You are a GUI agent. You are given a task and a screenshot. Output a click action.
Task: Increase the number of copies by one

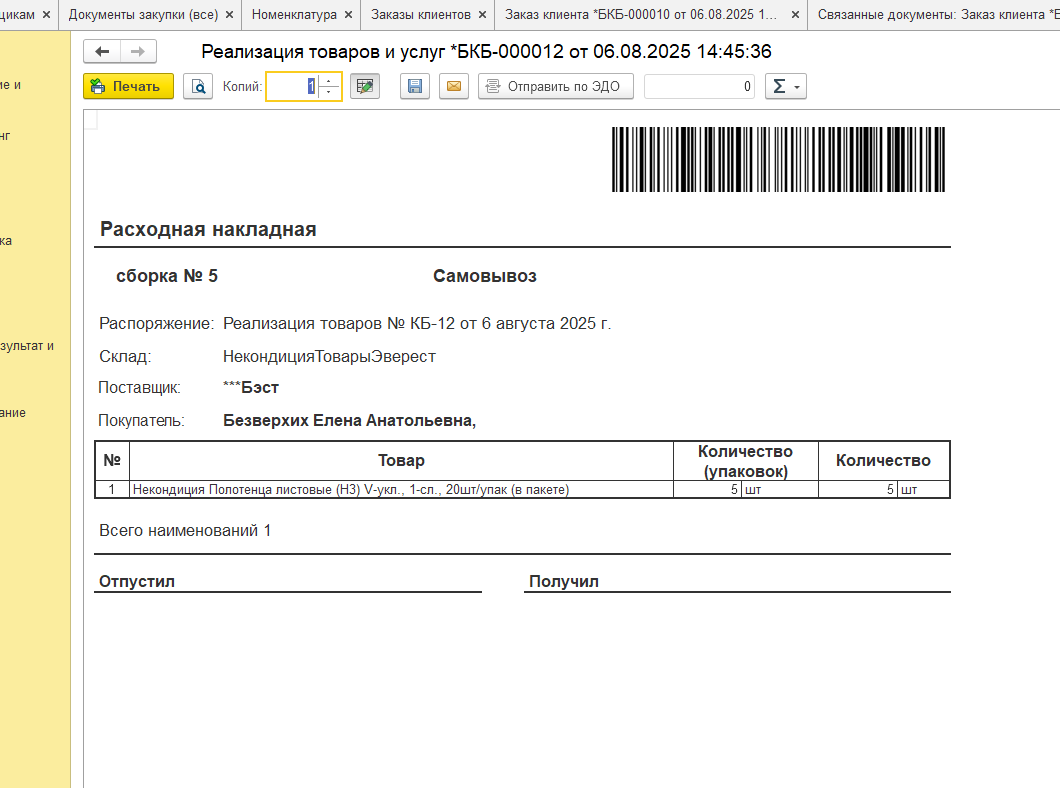click(x=330, y=81)
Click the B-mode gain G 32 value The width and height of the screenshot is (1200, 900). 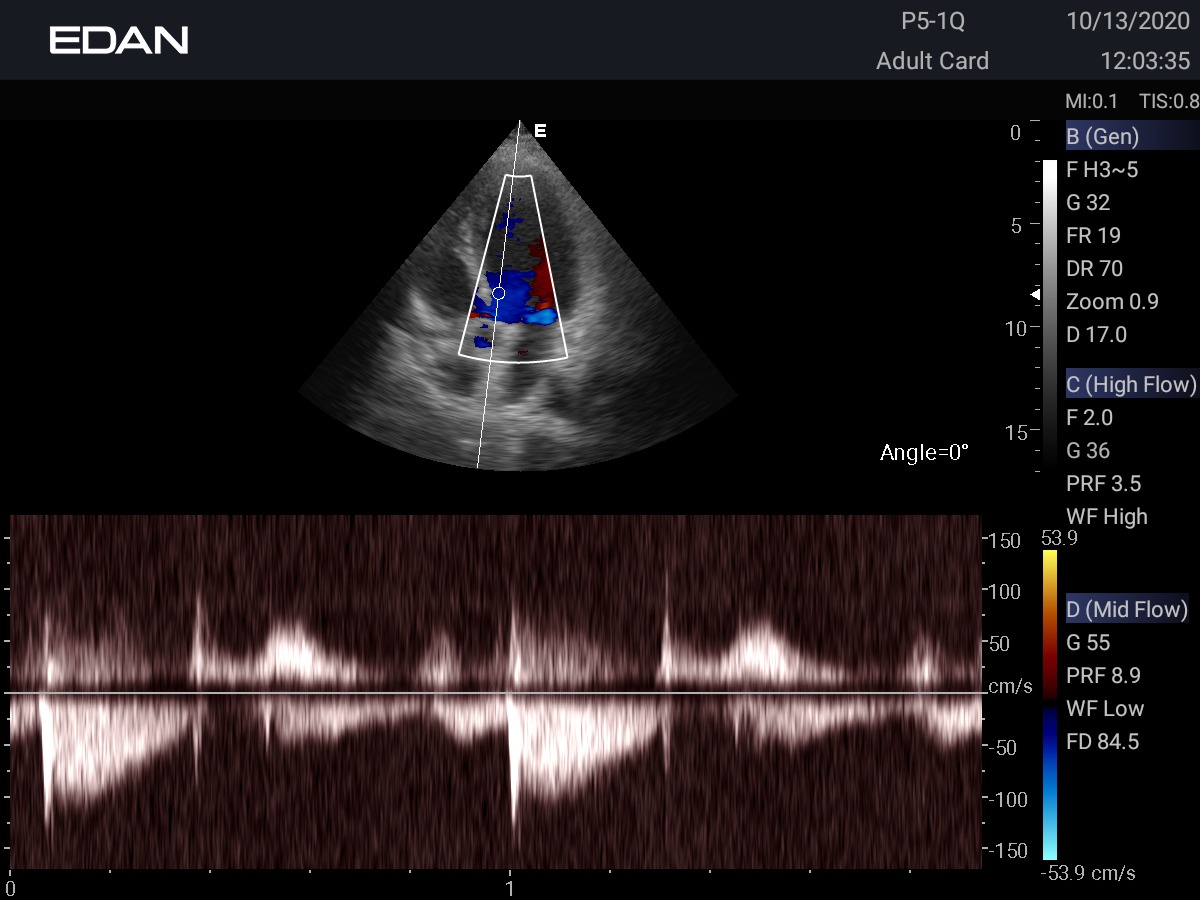[1088, 202]
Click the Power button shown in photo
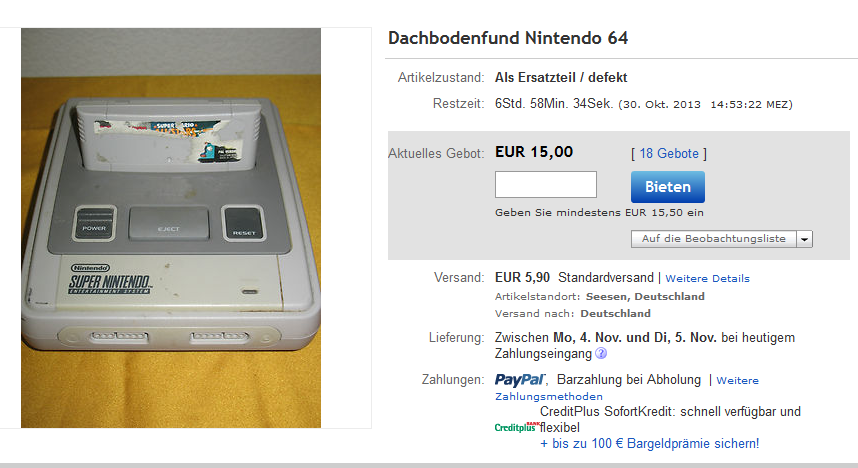 (95, 223)
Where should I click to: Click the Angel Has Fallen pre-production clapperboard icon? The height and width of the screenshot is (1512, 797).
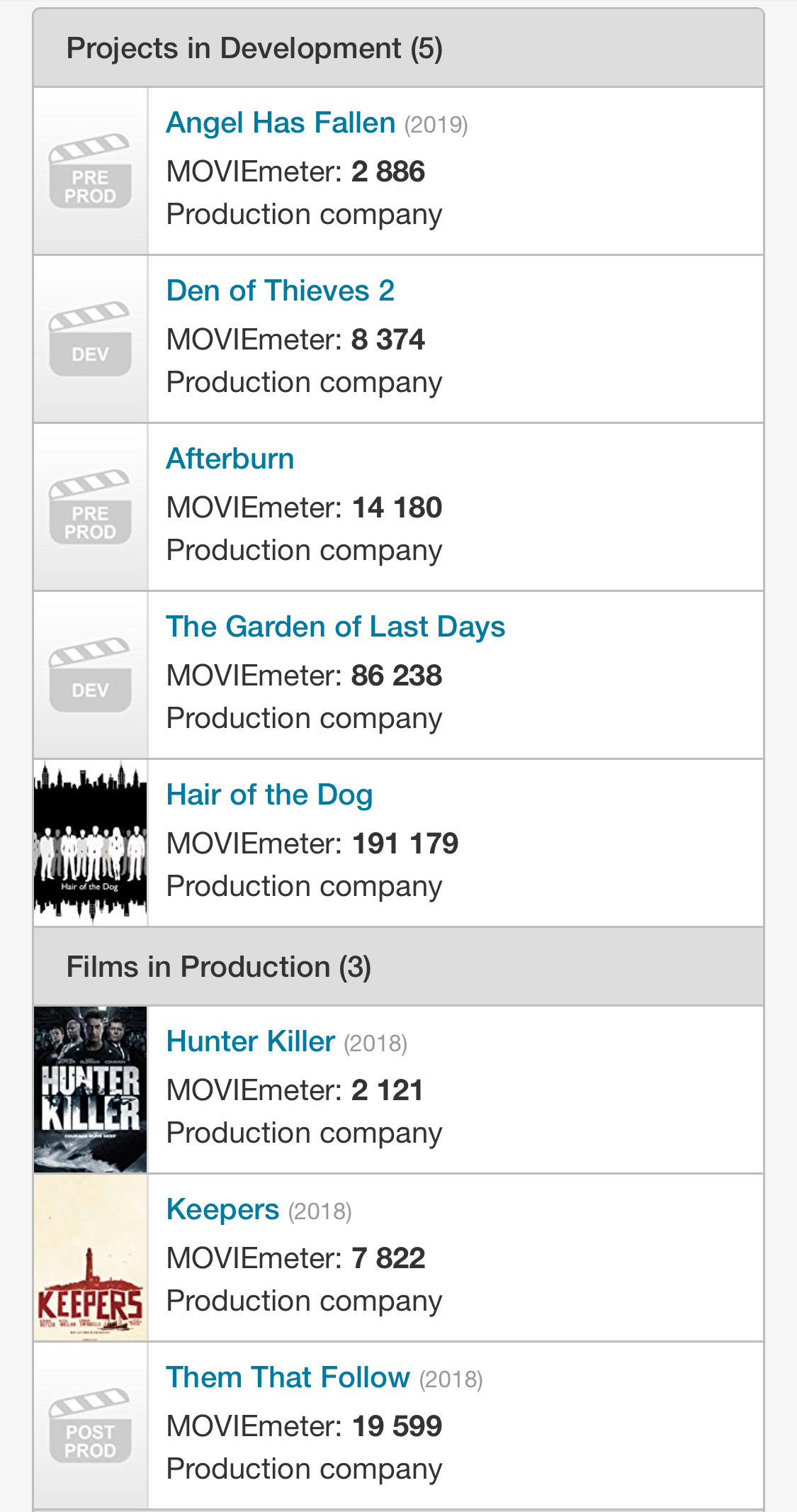coord(90,171)
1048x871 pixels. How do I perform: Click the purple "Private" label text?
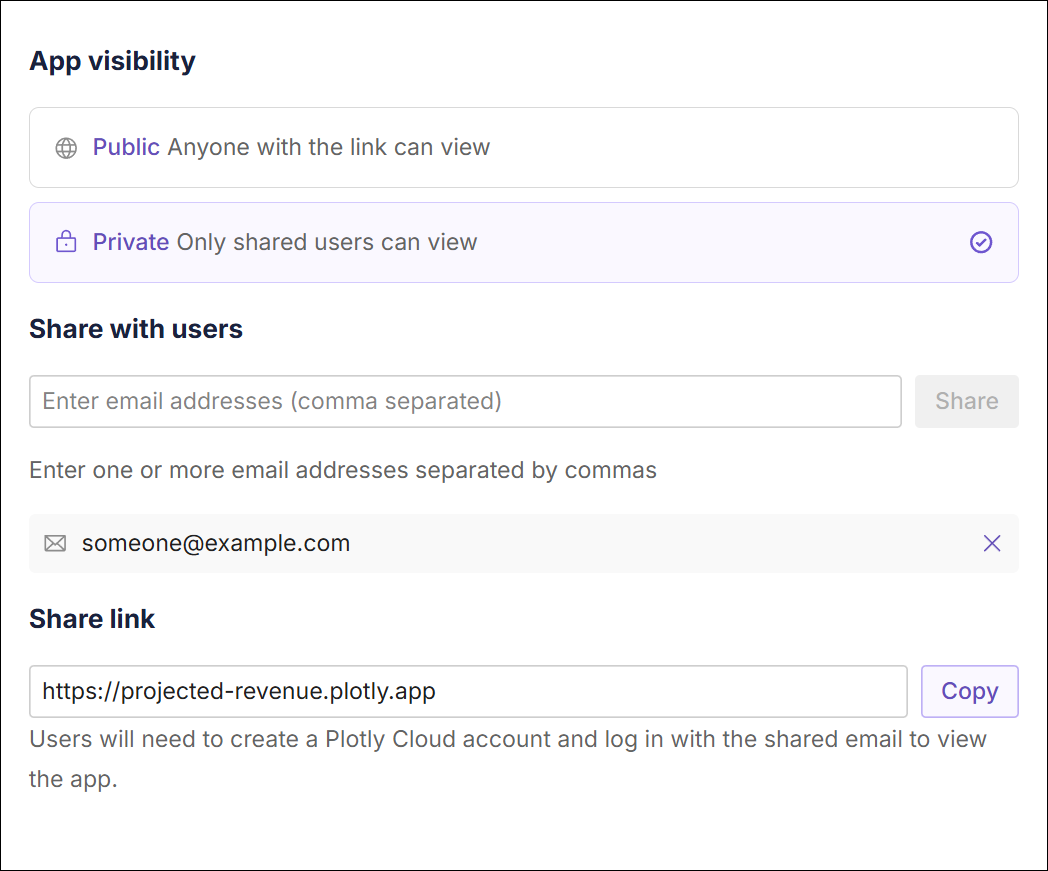[x=131, y=243]
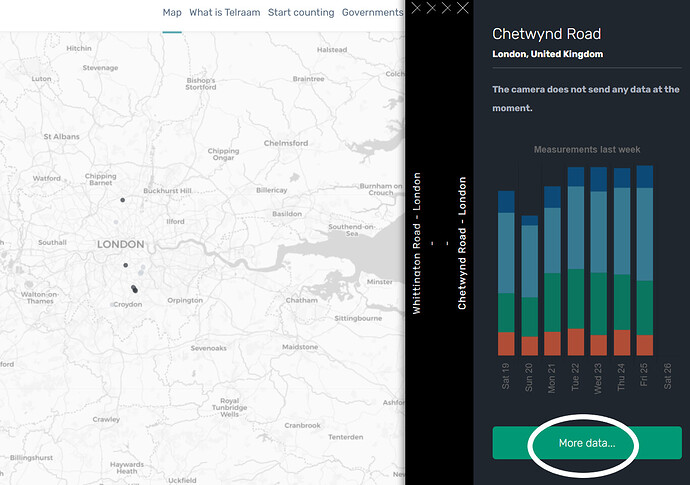Click the Sat 19 bar in the chart

[x=506, y=270]
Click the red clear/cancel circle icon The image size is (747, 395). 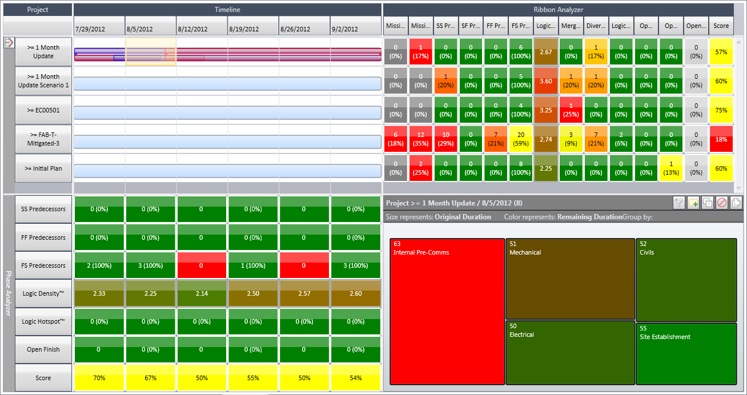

● **Problem to solve**
Print the lines from the line containing "Where should I" through the last line of the listing, exactly as they stand, and leave any pictures out.

● **Solution to this task**
Where should I click to: Click the Angel Has Fallen pre-production clapperboard icon? The height and width of the screenshot is (1512, 797).
coord(90,171)
1048x871 pixels. How do I perform: Click the purple "Private" label text?
[x=131, y=243]
Click the Sat 19 bar in the chart

[x=506, y=270]
Click the red clear/cancel circle icon The image size is (747, 395). 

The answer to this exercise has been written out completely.